● **TASK PROMPT**: Copy the listing below in full and skip every picture.

● **SUPPLIED RECORDS**:
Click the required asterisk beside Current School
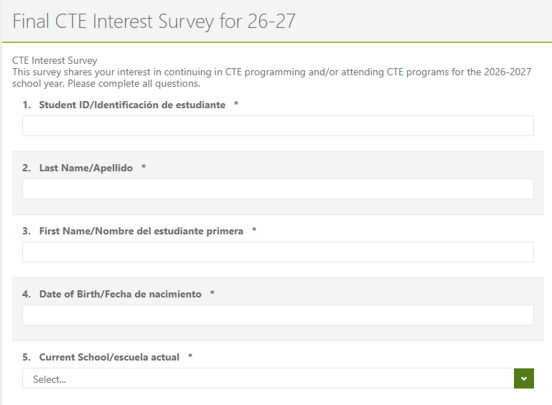The height and width of the screenshot is (405, 552). 190,358
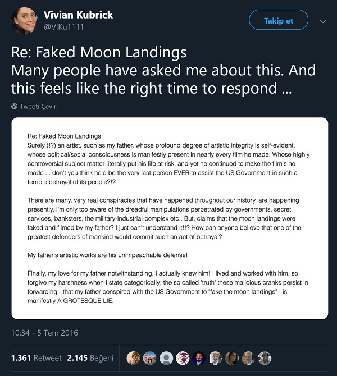Click the globe icon beside Tweeti Çevir

pyautogui.click(x=14, y=106)
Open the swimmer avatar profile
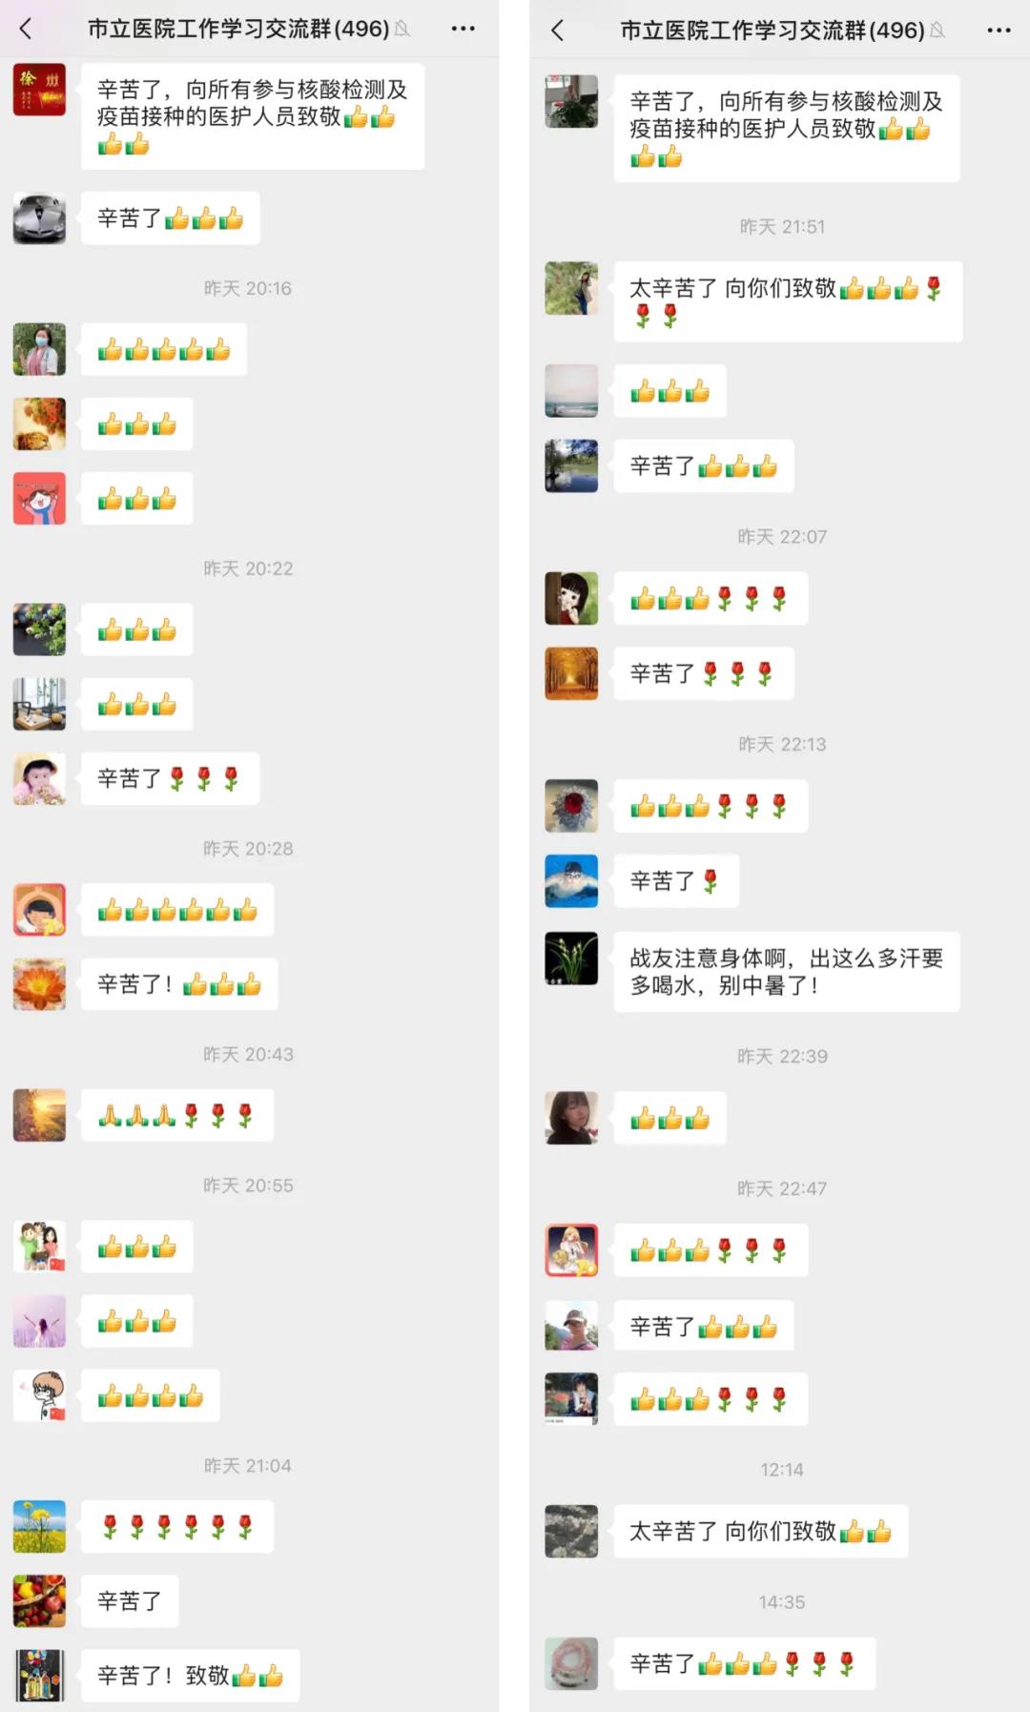Screen dimensions: 1030x1712 (571, 880)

● **REPLY**:
Click the required asterisk beside Current School
The height and width of the screenshot is (405, 552). 190,358
Click the globe icon beside Tweeti Çevir

pyautogui.click(x=14, y=106)
Open the swimmer avatar profile
Screen dimensions: 1030x1712 (571, 880)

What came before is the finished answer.